There is no restriction on the number of DP accounts you can open. However, if your existing physical shares are in joint names, be sure to open the account in the same order of names before you submit your share certificates for demat.
Dematerialization of your existing share certificates, which are in the physical form is very easy open a demat account. You need to fill up a dematerialization request form, which is available with your DP. Submit your share certificates along with the form; (write “surrendered for demat” on the face of the certificates before submitting it for demat). Receive credit for the dematerialized shares in to your account within 15 days.
Stock index helps in measuring the market movements. Return on the index is supposed to represent return on the market i.e. the return you could get if you had the entire market in your portfolio.
An index is a market representative, which serves as an effective proxy/sample to the market against which a portfolio can be benchmarked. Indices are efficiently used in developing derivatives products like index futures and index options. For example if an investor is bullish on the banking sector, he/she can buy futures on bank index, instead of buying too many different banking shares.
An index consists of representative stocks, selected based on liquidity and market capitalization, industry representation etc. Index value is arrived at by calculating the weighted average of the prices of these stocks. Index is adjusted continuously for stock specific event like stock split, rights, bonus etc. Index is updated by replacing stocks as and when necessary to remain as market representative.
Weights in calculating indices could be Market capitalization, price or equal weight. Market capitalization weighted method is the most widely used. Sensex and Nifty are market capitalization weighted indices. DJIA (Dow Jones Industrial Average) is price weighted index.
Bombay Stock Exchange limited or BSE is the oldest stock exchange in Asia, established in 1875. In a new face BSE is a corporate entity now. The BSE-Sensex is being tracked worldwide for investment in India. It follows “Market Capitalization Weighted” methodology.
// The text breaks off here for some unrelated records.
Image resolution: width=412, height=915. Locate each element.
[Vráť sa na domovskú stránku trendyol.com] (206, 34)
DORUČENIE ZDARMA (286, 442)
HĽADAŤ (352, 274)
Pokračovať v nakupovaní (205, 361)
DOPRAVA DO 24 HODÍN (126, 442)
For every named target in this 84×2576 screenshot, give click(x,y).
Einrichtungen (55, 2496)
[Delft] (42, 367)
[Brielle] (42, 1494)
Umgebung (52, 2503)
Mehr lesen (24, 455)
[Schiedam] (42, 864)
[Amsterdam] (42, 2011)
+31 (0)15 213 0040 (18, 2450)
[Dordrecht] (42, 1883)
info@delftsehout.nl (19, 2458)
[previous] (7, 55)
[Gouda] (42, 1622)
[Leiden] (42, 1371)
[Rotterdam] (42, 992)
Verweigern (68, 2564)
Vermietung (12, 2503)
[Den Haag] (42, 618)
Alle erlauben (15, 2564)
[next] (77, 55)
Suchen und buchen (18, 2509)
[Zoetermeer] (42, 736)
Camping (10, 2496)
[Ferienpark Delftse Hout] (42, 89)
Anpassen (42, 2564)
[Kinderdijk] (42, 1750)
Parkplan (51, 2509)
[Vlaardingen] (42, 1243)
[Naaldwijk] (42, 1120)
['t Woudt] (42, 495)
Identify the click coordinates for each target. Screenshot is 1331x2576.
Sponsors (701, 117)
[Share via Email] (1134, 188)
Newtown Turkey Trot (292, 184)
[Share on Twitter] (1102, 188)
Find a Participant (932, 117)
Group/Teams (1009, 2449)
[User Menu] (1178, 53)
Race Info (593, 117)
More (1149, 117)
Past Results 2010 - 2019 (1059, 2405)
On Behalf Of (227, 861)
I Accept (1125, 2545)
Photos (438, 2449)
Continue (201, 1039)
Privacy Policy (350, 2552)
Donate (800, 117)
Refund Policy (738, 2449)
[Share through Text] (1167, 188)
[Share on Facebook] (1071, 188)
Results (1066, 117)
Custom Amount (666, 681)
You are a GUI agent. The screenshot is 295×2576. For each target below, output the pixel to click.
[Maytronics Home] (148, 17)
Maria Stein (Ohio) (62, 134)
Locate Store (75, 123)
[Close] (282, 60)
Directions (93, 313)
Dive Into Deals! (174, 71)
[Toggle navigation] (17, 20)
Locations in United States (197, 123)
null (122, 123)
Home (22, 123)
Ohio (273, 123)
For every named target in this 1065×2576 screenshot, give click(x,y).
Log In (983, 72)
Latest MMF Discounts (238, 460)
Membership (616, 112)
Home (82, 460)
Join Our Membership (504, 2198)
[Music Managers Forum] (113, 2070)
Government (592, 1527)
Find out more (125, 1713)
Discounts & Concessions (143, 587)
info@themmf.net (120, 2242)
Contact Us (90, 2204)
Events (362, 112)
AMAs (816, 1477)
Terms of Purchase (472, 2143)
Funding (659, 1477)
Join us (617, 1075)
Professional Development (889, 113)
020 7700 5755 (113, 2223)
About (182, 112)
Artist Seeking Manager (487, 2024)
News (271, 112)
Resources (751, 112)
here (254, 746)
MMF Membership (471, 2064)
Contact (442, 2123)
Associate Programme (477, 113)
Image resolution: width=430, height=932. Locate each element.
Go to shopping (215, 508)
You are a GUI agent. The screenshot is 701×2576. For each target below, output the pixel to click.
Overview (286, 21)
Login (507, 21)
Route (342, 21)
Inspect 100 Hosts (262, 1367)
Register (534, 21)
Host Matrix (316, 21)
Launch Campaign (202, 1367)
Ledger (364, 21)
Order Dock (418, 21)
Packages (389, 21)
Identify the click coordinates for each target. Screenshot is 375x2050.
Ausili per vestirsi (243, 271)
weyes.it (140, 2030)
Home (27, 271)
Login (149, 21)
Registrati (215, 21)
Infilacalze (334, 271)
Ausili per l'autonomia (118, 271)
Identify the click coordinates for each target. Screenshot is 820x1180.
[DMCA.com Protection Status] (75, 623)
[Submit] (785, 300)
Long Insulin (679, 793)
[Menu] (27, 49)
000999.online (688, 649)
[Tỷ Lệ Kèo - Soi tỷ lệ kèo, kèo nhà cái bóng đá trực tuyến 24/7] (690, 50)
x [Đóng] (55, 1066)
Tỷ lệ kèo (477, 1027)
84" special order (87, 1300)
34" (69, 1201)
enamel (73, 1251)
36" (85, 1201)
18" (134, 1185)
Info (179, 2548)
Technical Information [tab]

BSE launched BSE-100 Index, the ‘BSE-200’ and the ‘DOLLEX-200’ indices to provide a better representation of the increased number of companies listed, increased market capitalization and the new industry groups. Followed by the launch of BSE-500 Index and 5 sectoral indices in 1999, BSE launched “Sector Series (90/FF)”.
BSE Auto Index
BSE Capital Goods Index
BSE Consumer Durables Index
BSE FMCG Index
BSE Healthcare Index
BSE IT Index
BSE Metal Index
BSE Oil and Gas Index
BSE Mid Cap Index
BSE Small Cap Index
The Exchange also disseminates various investment inputs like P/E Ratio, P/BV Ratio and the Dividend Yield Percentage on daily basis of all its major indices. You can also track more on these indices in https://www.bseindia.com/
NSE was promoted by leading Financial Institutions at the best interest of the Government of India and was incorporated in November 1992.
NSE first started operations in the Wholesale Debt Market (WDM) segment in June 1994, The Capital Market (Equities) in November 1994 and Derivatives segment in June 1990.
NSE has several Indices. S&P CNX Nifty being the prominent one, it consists of 50 stocks represents 25 sectors of the economy. It is owned and managed by India Index Services and Products Ltd. (IISL); joint venture of NSE and CRISIL. The index is used for benchmarking, derivatives and index funds etc. IISL manages various indices covering majority of sectors.